Nos Estados Unidos, o vice-presidente Elon Musk, espécie nunca vista de multimilionário autocrata, tem o pior discurso de que há memória para o multilateralismo e o comércio global, desde a Segunda Guerra Mundial. A Europa vacila entre governos que resistem na defesa da democracia liberal; e outros que cedem ao nacionalismo protecionista. E vai ter de assumir despesas antes impensáveis na construção de uma estratégia de defesa menos dependente da NATO e do dólar militar. É caso para dizer: volta Merkel, estás perdoada. Quando a antiga chanceler alemã explicou que o futuro estava a Oriente, porque com Tump em Washington não era possível o projeto europeu, teve razão antes do tempo. Não previu a guerra na Ucrânia; por isso foi mais tarde vilipendiada. Mas ninguém podia prever que o regresso de Trump seria ainda pior, entregue a uma oligarquia digital que não quer saber do Estado; muito menos da relação entre eles.
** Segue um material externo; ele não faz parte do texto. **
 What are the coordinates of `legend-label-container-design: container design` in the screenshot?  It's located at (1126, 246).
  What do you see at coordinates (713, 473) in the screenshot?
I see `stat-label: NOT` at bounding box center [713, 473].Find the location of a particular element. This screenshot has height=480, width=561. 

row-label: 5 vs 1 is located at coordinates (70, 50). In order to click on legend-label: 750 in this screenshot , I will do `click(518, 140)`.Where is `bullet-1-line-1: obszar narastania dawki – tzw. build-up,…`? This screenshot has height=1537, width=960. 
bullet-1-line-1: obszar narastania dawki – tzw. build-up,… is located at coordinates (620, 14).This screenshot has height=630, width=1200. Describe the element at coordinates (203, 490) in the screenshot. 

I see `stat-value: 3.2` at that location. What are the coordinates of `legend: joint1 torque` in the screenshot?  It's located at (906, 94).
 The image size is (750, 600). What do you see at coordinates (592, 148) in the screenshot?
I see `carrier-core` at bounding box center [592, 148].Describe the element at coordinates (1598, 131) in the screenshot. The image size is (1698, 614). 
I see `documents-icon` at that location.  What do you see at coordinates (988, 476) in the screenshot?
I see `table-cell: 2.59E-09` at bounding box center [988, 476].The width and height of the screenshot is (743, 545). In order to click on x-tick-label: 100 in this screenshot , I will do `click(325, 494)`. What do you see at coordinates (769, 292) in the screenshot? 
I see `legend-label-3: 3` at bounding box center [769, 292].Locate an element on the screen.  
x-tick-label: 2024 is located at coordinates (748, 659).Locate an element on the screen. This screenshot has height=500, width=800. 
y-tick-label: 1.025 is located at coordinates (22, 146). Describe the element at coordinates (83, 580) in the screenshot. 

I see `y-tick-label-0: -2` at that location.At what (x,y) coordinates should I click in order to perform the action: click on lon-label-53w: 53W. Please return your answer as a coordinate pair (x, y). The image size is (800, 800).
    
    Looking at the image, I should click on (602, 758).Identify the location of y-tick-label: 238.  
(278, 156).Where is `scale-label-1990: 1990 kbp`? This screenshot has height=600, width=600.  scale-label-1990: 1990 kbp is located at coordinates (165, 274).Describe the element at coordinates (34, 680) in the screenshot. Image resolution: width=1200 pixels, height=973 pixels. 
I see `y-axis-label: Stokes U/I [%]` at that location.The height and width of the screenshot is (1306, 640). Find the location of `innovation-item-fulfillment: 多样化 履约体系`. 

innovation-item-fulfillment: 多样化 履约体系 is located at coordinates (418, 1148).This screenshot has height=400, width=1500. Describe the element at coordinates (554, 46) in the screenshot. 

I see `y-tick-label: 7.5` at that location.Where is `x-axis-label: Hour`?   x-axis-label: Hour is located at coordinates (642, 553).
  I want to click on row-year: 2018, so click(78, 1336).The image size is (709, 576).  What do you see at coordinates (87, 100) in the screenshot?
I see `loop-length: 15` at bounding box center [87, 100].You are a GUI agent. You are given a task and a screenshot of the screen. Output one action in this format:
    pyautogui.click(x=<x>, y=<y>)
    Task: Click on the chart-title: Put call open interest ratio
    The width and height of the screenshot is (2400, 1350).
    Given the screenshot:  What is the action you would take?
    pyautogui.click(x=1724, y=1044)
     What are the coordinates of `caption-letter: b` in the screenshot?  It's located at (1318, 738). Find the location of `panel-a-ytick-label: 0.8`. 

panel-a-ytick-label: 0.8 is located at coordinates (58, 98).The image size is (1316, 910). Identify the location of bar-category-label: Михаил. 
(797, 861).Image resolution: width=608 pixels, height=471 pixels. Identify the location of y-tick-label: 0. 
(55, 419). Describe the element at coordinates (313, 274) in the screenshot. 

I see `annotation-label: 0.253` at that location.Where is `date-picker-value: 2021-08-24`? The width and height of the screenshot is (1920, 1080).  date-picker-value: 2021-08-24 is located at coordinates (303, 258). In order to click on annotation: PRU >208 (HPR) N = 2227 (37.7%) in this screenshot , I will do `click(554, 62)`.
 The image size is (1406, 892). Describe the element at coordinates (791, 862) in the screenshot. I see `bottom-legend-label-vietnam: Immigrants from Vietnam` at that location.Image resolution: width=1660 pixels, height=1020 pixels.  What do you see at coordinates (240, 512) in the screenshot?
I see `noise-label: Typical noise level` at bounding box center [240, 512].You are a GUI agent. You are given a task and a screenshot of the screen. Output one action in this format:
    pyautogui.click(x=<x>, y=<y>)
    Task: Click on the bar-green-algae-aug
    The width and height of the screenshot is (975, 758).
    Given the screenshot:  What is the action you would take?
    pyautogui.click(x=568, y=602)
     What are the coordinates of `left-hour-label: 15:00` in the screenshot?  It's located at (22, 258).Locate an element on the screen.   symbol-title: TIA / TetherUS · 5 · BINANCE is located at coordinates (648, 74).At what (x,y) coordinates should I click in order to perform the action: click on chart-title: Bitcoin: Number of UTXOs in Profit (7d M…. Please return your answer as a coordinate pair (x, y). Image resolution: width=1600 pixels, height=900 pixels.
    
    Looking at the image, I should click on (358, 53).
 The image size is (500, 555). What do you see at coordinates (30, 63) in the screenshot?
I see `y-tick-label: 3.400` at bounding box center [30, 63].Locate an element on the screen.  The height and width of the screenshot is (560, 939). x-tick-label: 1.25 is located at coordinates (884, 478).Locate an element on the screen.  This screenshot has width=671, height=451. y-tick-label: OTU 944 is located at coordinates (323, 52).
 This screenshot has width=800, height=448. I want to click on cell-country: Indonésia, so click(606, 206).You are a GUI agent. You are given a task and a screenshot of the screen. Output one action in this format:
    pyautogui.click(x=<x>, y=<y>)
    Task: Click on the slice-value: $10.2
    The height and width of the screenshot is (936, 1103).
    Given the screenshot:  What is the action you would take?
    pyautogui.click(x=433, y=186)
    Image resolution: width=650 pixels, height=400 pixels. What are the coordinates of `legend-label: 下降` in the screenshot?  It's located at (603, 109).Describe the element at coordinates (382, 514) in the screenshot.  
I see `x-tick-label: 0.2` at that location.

Há muito que defendo que, mais cedo ou mais tarde, a Europa teria de reavaliar a sua relação com a China. E este é o momento. A China precisa, mas a Europa também; não há tempo para revanches, mas sim para a reconciliação. O mundo não pode ser refém da dupla Trump-Musk, e do seu projeto de falência do Estado Nação, que terá na Europa os seus alvos principais. O maior produtor do mundo, e o maior mercado consumidor, têm um interesse comum: combater a loucura venal à solta em Washington. Bruxelas e Pequim defendem regimes diferentes e têm visões muito próprias do mundo – é certo – mas certamente percebem que deixar à solta o império messiânico é cair de joelhos num terreno que não interessa a ninguém.